1/48 Hasegawa Ki-44 II Otsu

B-29 Hunter - 47th Sentai

Gallery Article by Mark L. Rossmann on Feb 2 2021



B-29 Hunter - Ki-44-II Otsu 47th Sentai

Nakajima Type 2 heavy fighter, the Ki-44 Shoki, was developed from the1939 Air Headquarters (Koko Hombu) requirement for a different type of fighter. In all previous requirements; responsiveness, classic dog-fighting as in WWI, and agility were utmost, however, this requirement was for rate-of-climb, speed, and ability to withstand battle damage. Initial trials against the Zero saw it totally fail, and only equaled the performance of the Ki-27 and Ki-43.
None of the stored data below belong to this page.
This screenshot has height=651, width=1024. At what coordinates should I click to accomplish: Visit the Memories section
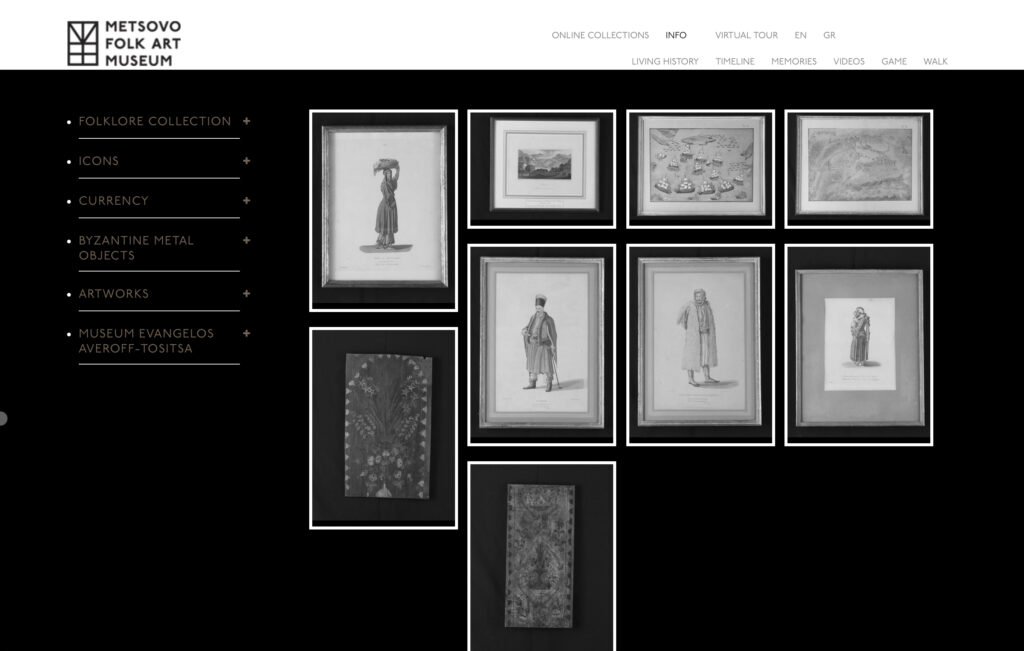click(793, 61)
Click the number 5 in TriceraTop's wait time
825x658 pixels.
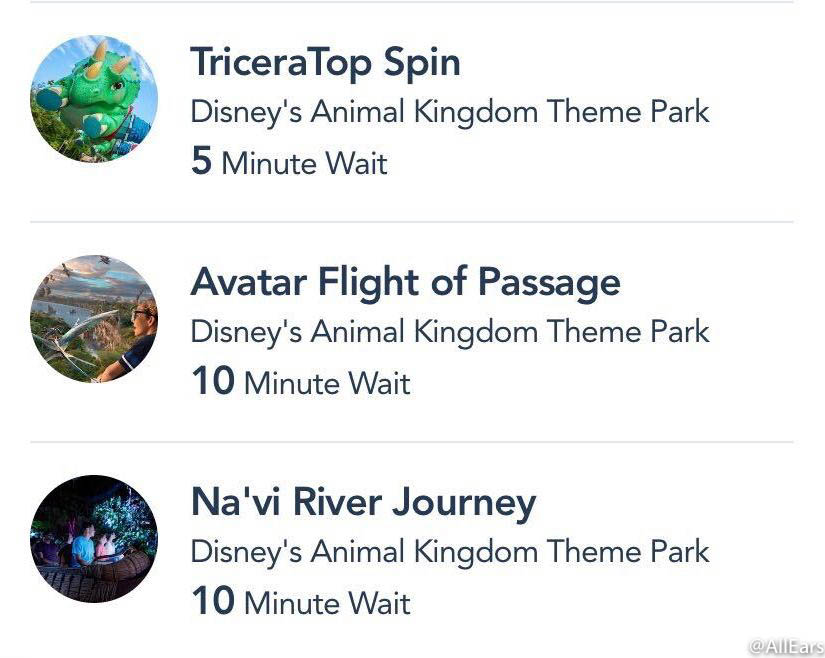[202, 160]
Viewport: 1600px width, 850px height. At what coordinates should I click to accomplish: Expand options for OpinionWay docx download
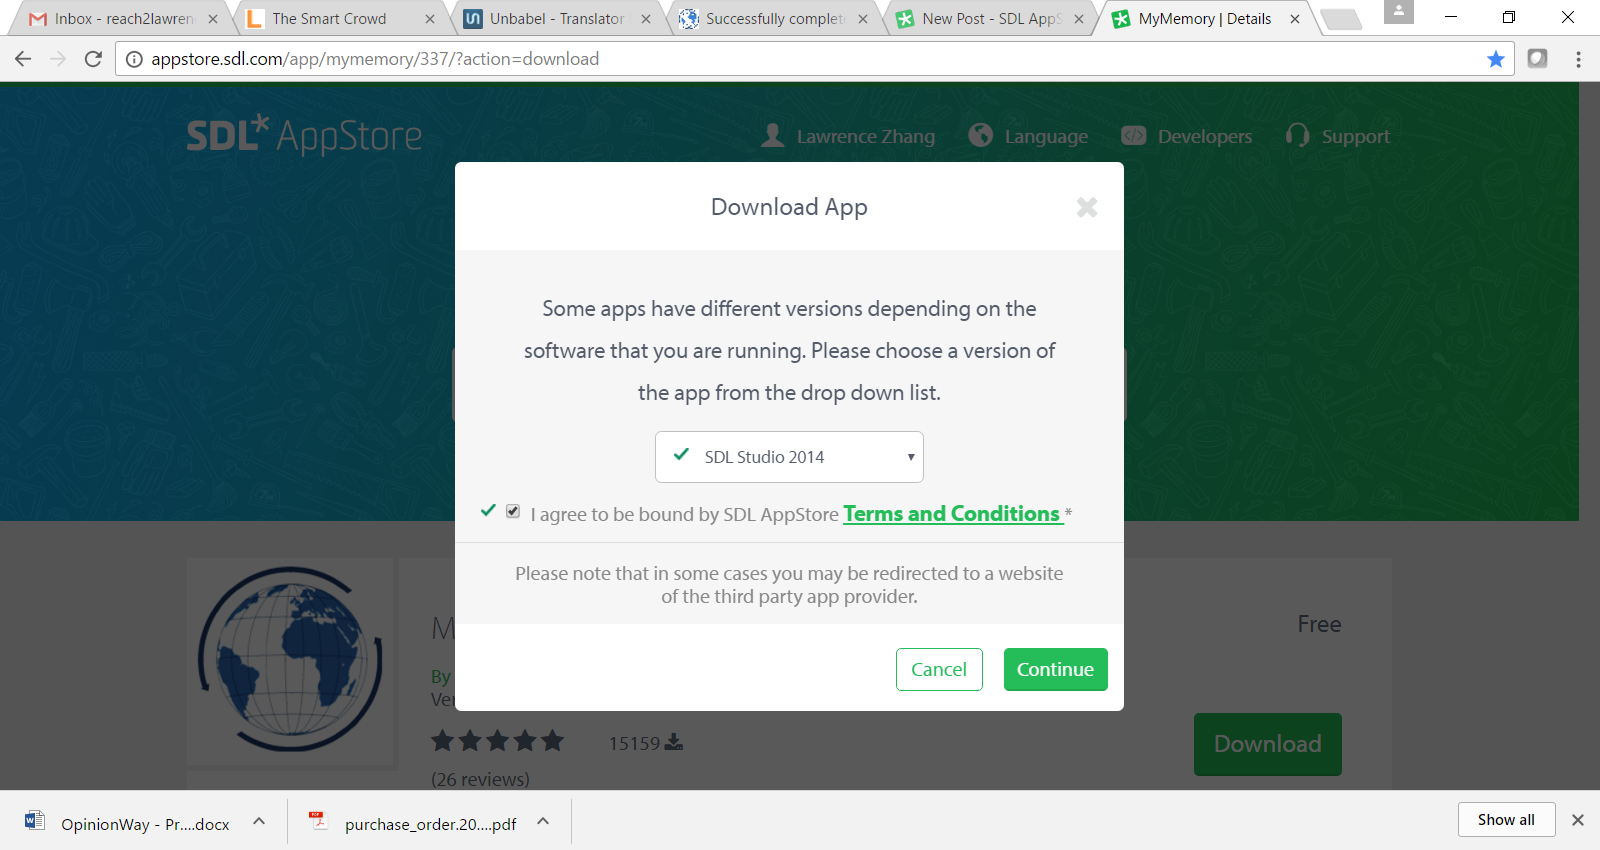[x=259, y=821]
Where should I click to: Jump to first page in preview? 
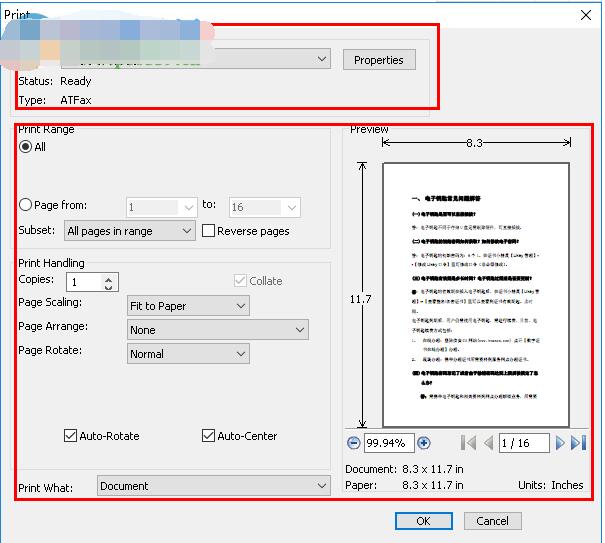(468, 443)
Many changes were made, including a set of Ki-43 like "butterfly" combat  flaps fitted for improved maneuverability, aerodynamic changes especially to the engine housing, the aircraft was finally production ready, with only 40 Ki-44-Iís built before the -II Otsu commenced production. The Otsu was the best of the series with top speed of 376 mph at 17,060 feet with ascent to 16,000 feet in 4 minutes 17 seconds, armed with 4 machine guns. The -III Hei only had a few built before suspension in late 1944 in order to build the Ki-84.
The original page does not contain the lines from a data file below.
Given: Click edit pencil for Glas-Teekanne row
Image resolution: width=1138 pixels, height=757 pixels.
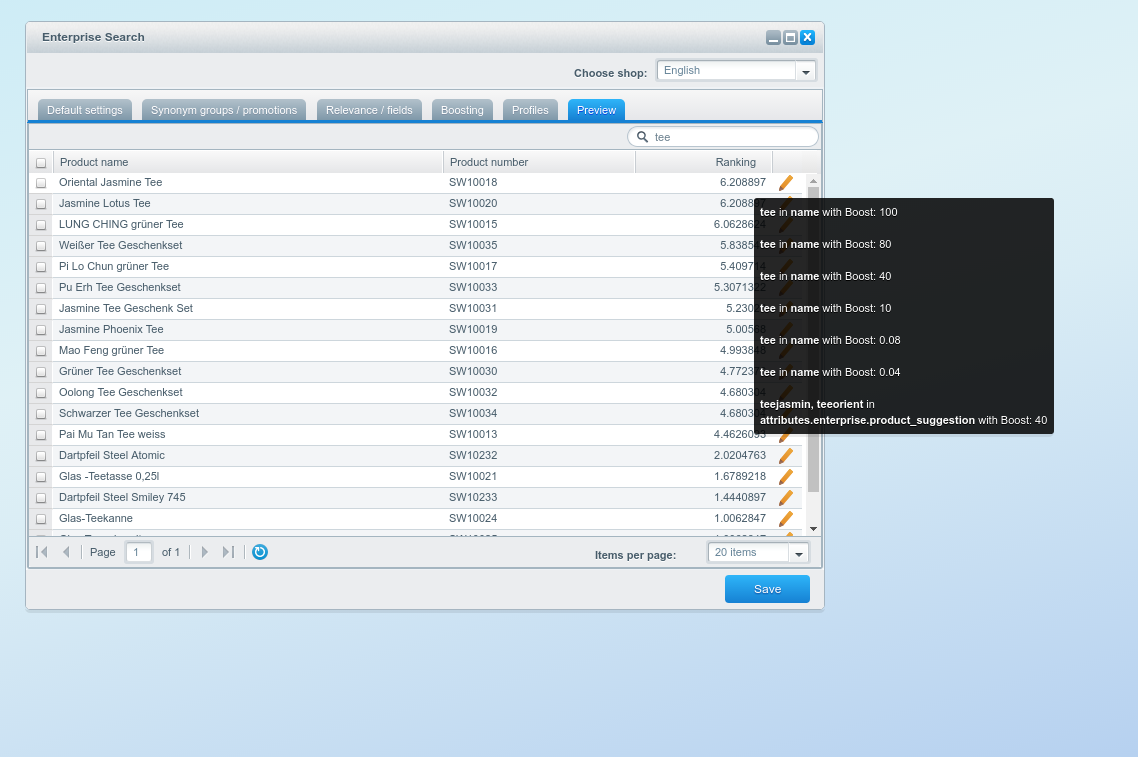Looking at the screenshot, I should pos(786,519).
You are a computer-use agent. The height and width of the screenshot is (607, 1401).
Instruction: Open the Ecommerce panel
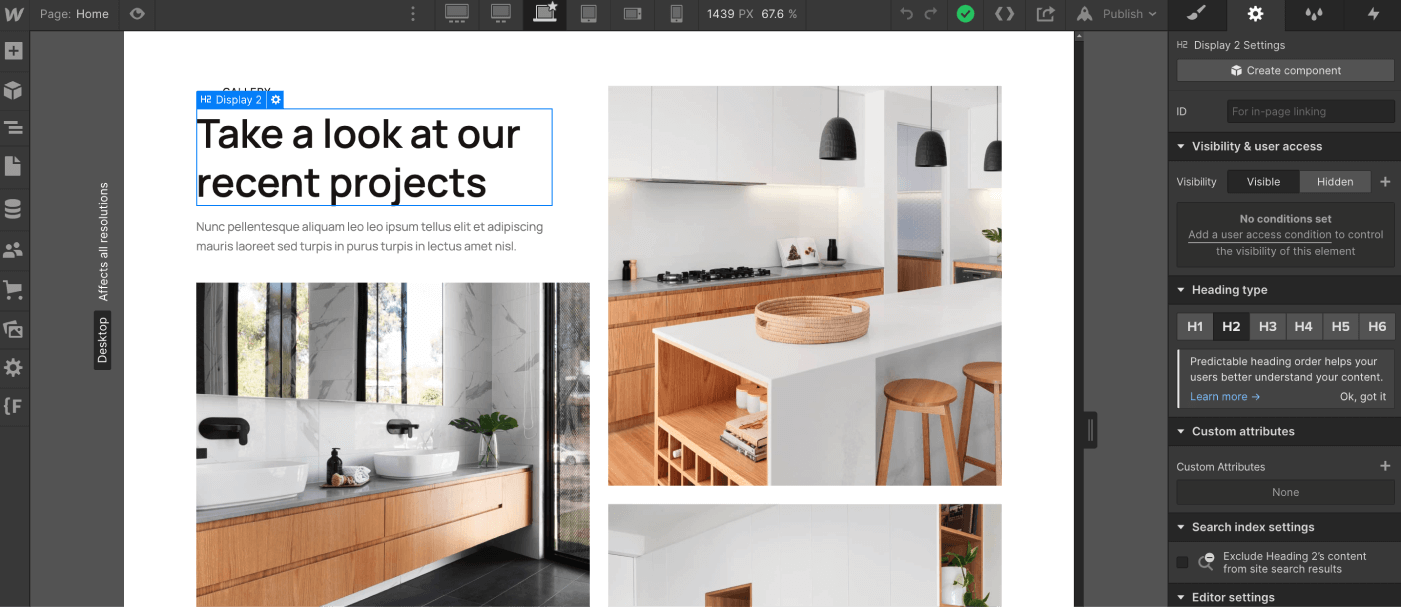tap(14, 290)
With high wing loading, this created fast speeds for landing and tricky handling, it was thought fighter pilots with over 1,000 hours of flight time in their log books should only fly it. This caution was found to be un-needed and by late war it was decided relatively inexperienced pilots could handle it.

Pilot opinion was subjective, those that flew the nimble Ki-27 and Ki-43 disliked it intensely, as it lacked maneuverability and for its highspeed landing. However, it was respected for its outstanding dive characteristics, rapid roll rate and an excellent gun platform, consisting of a pair of 7.7  mm (.303  in) and a pair of 12.7  mm (.50  in)  machine guns. Later, the "IIc" had a single 20 mm cannon replacing the wing mounted machine gun, limited numbers of aircraft had devastating 40 mm mounts. Those willing to accept the planes characteristics and to exploit them were far and few between.
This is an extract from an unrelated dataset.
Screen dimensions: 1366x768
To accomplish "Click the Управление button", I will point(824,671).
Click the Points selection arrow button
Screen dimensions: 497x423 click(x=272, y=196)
Limited success was partly due to only 1227 variants of this type being produced, which was 9% of the single engine JAAF aircraft produced during the war. It was deployed mostly in China, also in Burma, East Indies, and the Philippines. The Ki-44 (Ki for "kitai" which is airframe type number) Shokai ("The Demon Queller", a Taoist temple deity traditionally regarded as a vanquisher of ghosts and evil beings), or named by the allies as "Tojo", is mostly known for its Homeland Defense deployment against the B-29.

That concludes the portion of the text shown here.